REQUIRED TASK -
Rewrite the stretch from "Meaning, wherever Saturn" through "But kind of." in the piece on Saturn's transit through Sagittarius, with "spectacles" in place of "glasses".

DOCUMENT EXTRACT -
——
He also mentioned: “The anger brought by having to accept enforced change.”
And probably most painful and confusing, a kind of sadomasochistic “…holding on to improper attachments.”
I think we’re all welcoming the new Saturn through Sagittarius transit. So let’s talk about it.
Saturn’s New Abode
But first:
Imagine listening to only the trombone section playing a Haydn concerto. How weird. Something similar happens when astrologers attempt to define lone planetary transits, detached from the whole. Like I’m doing here, with Saturn’s transit through Sagittarius.
You can’t really pull out a single planet from the pantheon and then describe the possibilities inherent the transit. All of the planets participate in the solar system’s symphony simultaneously. So, keep this in mind whenever you read about significant planetary shifts in astrology. Only a facet is examined, a facet that is removed from the totality of the cosmic field. It is incomplete.
That said, of all the planets Saturn is the easiest to form a distinct impression of when you consider the planet’s placement in any of the twelve signs.
Meaning, wherever Saturn moves in the Zodiac, the reality principle under which we all abide, shifts. So you sense it palpably. It’s like changing the lenses in your glasses. The effect is immediate. Various qualities of the sign Saturn transits are made distinct and specific, and, Saturn being Saturn, we’re pulled in — like Brer Rabbit with the Tar-Baby — until we decipher the code.
So, if Saturn in Scorpio is tied to “death anxiety,” will Saturn in Sagittarius involve life anxiety?
Not exactly. But kind of.
Sagittarius, of all the signs, is related to the flame of optimism, a faith in the ultimate good that resides within or beneath every experience in life. It sounds corny, but think of where you’d be in life if you didn’t have faith? (Not belief, mind you — but faith. Think about the two words and faith’s meaning will become emphatic; Saturnine).
So this is the promise of Saturn in Sagittarius: The realistic benefits of exercising faith. This might show up in your life (at least initially, on the heels of the Scorpio transit) as a super-effort to remember why life is worth living.
The Fire Trio
All the fire signs (Aries, Leo and Sagittarius) are involved with the unchecked life force.
Aries, the first of the fire signs gets you out of bed in the morning. Moves your muscles, so you can go from here to there. It’s instinctive, flaming fuel.
Leo offers the continuity of the cardiovascular system, the constant beating of the heart that sustains life with a reliable, constant pulse.
——
RECORDED INFORMATION -
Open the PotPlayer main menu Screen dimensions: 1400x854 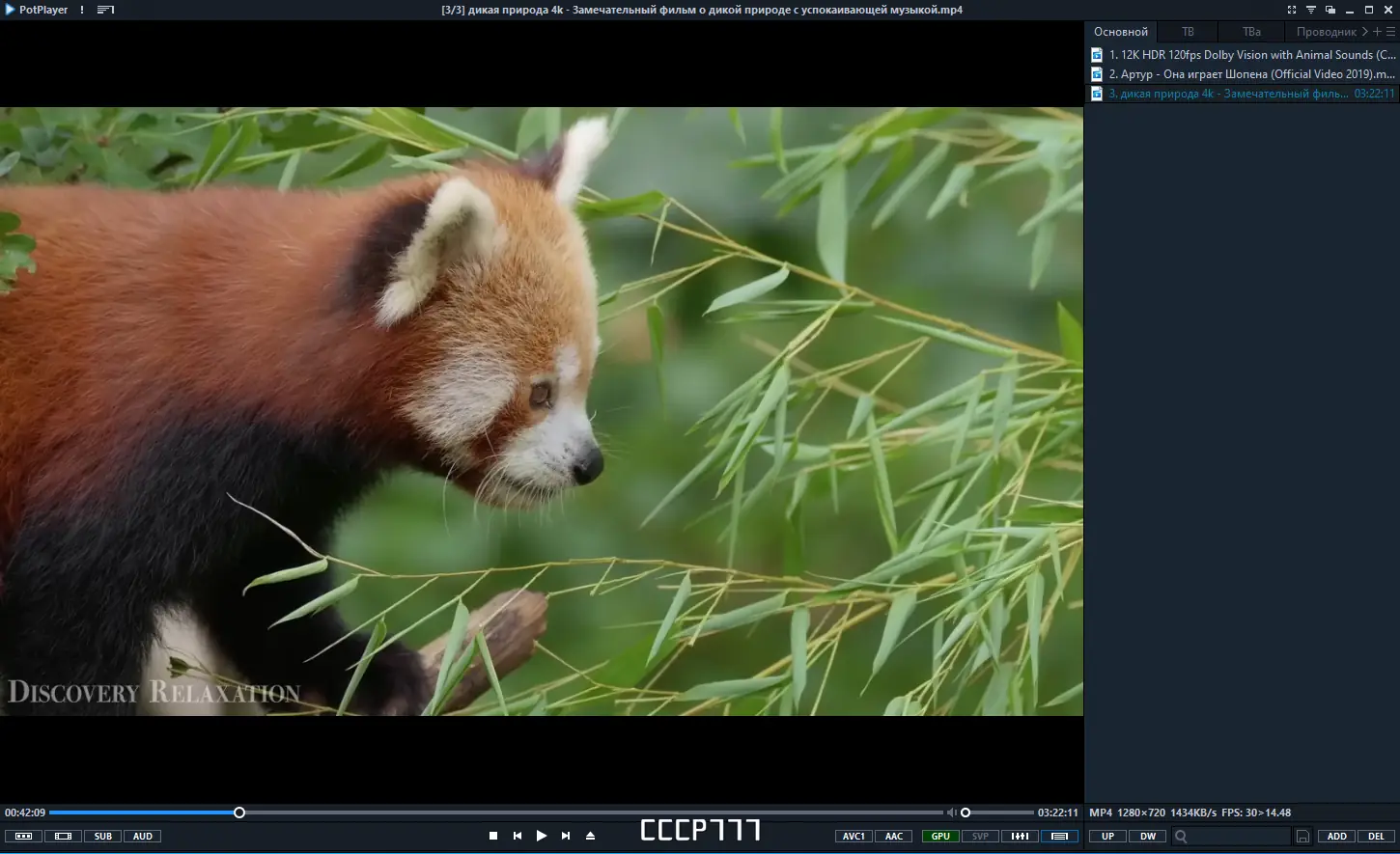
——
OUTPUT OF THE EXERCISE -
Meaning, wherever Saturn moves in the Zodiac, the reality principle under which we all abide, shifts. So you sense it palpably. It’s like changing the lenses in your spectacles. The effect is immediate. Various qualities of the sign Saturn transits are made distinct and specific, and, Saturn being Saturn, we’re pulled in — like Brer Rabbit with the Tar-Baby — until we decipher the code.
So, if Saturn in Scorpio is tied to “death anxiety,” will Saturn in Sagittarius involve life anxiety?
Not exactly. But kind of.